Yes, the majority of the people living in Quebec are French speaking, but they come from diverse ethnic backgrounds, European (French and Belgian), North African, Haitian, Vietnamese, Cambodian, African, indigenous people, and others. And the majority of the people living in the other provinces are English speaking, again from diverse ethnic backgrounds, the English, Scottish, Welsh, Irish, German, Ukrainian, Indians, Jewish, Caribbean, indigenous people, other Europeans, and immigrants from all over the world. Hence, in Canada, broadly speaking, there are two major linguistic groups—English and French—but many ethnicities, and no ethnic group called Ontarians, Quebecers, Manitobans, British Columbians.
Protection of Individual Rights
Second, although the Ethiopian constitution bestows sovereign powers on ethnic groups, strangely it provides no protection of individual rights in the killils, but the Canadian Charter of Rights and the Canadian constitution protect both individual and minority rights across Canada, in all the provinces and territories. As a result, the English speaking community of Quebec, composed of different ethnic groups as stated earlier, although it only accounts for about 10% of Quebec’s population, enjoys the right to run its own institutions, schools, colleges, universities, hospitals, and municipalities in English.
Similarly, French-speaking Canadians, living in the rest of Canada, enjoy identical constitutionally guaranteed rights whenever their numbers warrant. Moreover, a French- speaking Canadian living in any of the English-speaking provinces has the right to be tried in French, and an English-speaking person residing in Quebec, in English.
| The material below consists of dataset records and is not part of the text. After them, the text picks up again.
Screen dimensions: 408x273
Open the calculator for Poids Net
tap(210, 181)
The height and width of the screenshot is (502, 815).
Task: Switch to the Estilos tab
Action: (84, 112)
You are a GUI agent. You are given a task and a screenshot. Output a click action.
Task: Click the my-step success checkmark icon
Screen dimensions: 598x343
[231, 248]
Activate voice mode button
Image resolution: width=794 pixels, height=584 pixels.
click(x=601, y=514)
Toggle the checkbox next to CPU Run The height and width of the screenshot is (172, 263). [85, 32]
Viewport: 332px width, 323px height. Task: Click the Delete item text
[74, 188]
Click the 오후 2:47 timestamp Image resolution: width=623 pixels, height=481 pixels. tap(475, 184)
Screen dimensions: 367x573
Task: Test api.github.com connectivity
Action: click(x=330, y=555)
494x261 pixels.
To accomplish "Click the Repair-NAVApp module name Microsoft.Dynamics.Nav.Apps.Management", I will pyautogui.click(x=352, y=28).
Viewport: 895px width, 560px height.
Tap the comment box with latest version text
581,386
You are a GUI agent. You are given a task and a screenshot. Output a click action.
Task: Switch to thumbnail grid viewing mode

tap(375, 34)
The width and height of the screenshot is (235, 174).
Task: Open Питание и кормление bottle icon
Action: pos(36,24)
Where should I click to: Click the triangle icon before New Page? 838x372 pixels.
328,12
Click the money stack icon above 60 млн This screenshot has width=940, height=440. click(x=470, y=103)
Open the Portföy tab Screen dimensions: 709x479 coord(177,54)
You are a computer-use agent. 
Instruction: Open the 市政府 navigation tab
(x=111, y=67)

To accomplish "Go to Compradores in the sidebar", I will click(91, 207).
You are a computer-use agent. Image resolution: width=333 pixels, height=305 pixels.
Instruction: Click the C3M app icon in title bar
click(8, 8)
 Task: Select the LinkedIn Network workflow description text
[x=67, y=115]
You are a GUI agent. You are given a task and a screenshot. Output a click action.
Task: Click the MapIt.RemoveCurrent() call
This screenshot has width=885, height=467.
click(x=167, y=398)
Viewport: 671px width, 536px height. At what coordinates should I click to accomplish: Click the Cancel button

In civil cases, individuals have the right to speak either in French or in English before the courts anywhere in Canada. Do such rights exist under Ethiopia’s ethnic federalism?
Are the Amharic-speaking people living in Oromia entitled to their own schools, clinics, and municipalities in Ambo, Adama, Bishoftu, and other cities? Do they have the right to be tried in Amharic or can they speak in Amharic before the courts in civil cases? Do the Oromo people living in the Amhara or Somali region have such rights?
Third, in Canada residence, instead of ethnicity, defines an individual’s legal identity on all official documents and ID cards. A Quebecer is a Canadian citizen of any ethnicity who lives in Quebec. Although an immigrant, I am a Quebecker enjoying the same rights as a native-born Quebecois of French origin, including the right to run for a political office, even the right to become the prime minister of Canada. (Whether I will be or not is a different matter!)
Killil supporters may object to the comparison presented above for being illegitimate, unfair, and unacceptable because of the obvious political divergences between Ethiopia and Canada. That is precisely my point. It is profoundly wrong to call Canadian federalism, ethnic federalism; nonetheless, ethnic federalism, I hope, will evolve into a federalism that resembles Canadian federalism one day, but until then they are as dissimilar as day and night.
Worku Aberra (PhD) is a professor of economics at Dawson College, Montreal, Canada.